* _REQUIRED ACTION_
Repeat the entries in full. Each line must match exactly.

* _EXCERPTED RECORDS_
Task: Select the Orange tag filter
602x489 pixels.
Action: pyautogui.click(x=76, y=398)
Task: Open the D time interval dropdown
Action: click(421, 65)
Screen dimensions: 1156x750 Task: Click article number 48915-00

* _TASK RESULT_
Task: Select the Orange tag filter
602x489 pixels.
Action: pyautogui.click(x=76, y=398)
Task: Open the D time interval dropdown
Action: click(421, 65)
Screen dimensions: 1156x750 Task: Click article number 48915-00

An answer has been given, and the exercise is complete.